Add a SQLite bucket - Githubissues

JWCook commented 3 years ago

Here's a rough draft of a SQLite-based bucket (closes #37). FIFO behavior is done with an auto-incrementing index (on write) and ORDER BY (on read).

Would you prefer for this to be in its own module (and maybe put RedisBucket in its own module as well), or keep everything in the bucket module?

vutran1710 commented 3 years ago

Here's a rough draft of a SQLite-based bucket (closes #37). FIFO behavior is done with an auto-incrementing index (on write) and ORDER BY (on read).

Would you prefer for this to be in its own module (and maybe put RedisBucket in its own module as well), or keep everything in the bucket module?

I think the current change looks fine. it deserves to be in its own module.

B-McDonnell commented 3 years ago

This should be using prepared statements.

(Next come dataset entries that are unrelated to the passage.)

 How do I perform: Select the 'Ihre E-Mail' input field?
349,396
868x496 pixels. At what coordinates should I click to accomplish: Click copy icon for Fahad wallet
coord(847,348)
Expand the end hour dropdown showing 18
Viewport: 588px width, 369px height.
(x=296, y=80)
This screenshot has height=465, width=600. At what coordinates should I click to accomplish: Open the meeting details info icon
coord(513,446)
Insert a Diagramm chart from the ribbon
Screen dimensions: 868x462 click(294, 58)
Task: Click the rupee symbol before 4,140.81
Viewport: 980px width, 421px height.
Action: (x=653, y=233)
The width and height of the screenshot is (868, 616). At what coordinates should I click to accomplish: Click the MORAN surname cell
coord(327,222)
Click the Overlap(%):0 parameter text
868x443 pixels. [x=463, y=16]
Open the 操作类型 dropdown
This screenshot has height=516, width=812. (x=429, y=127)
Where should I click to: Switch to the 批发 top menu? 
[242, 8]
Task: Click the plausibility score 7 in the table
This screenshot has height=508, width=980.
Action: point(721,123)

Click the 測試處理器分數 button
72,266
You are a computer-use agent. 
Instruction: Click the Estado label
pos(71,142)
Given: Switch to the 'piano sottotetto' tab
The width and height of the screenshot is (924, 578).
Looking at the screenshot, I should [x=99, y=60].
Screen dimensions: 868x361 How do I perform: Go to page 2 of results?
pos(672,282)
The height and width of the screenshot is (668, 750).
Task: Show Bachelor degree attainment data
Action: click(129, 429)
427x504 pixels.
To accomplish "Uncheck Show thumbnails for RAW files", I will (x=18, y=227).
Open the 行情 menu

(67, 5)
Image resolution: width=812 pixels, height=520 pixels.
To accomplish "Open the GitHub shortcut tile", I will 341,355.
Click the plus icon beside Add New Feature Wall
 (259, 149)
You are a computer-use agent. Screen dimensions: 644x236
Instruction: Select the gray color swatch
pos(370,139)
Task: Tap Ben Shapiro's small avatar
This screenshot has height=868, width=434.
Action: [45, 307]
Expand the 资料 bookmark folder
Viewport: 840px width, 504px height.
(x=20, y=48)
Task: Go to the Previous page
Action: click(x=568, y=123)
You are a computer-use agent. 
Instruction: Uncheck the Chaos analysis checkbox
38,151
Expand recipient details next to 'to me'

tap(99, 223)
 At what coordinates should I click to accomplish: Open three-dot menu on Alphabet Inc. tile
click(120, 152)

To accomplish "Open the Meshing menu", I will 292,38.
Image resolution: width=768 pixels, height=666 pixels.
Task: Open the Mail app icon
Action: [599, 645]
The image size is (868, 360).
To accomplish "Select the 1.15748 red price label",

While it may appear that all of the data being controlled explicitly by local code, it is feasible for the database to be accessed by other processes. There's almost never a reason not to use prepared statements and this is not an exception.

As for making get more efficient, I'm not sure how much more efficient it could become. The documentation indicates that you could not simply delete a given number of rows without a special compilation flag, so selection and deletion must be done in separate steps. The only possible SQL speedup I could see would be making one transaction instead of two (easily done with a context manager), which is surely insignificant if you aren't trying to rate limit thousands of outbound requests per second.

The only exception I could see would be to store keys in memory with a RETURNING clause on insertion and keep all the keys in memory as well, essentially using the database as a persistent duplication of an in-memory queue. This would eliminate the need for the first SELECT statement, but I'm not entirely sure if it would be worth it. Atomic functions would be very difficult and the speedup would be minimal.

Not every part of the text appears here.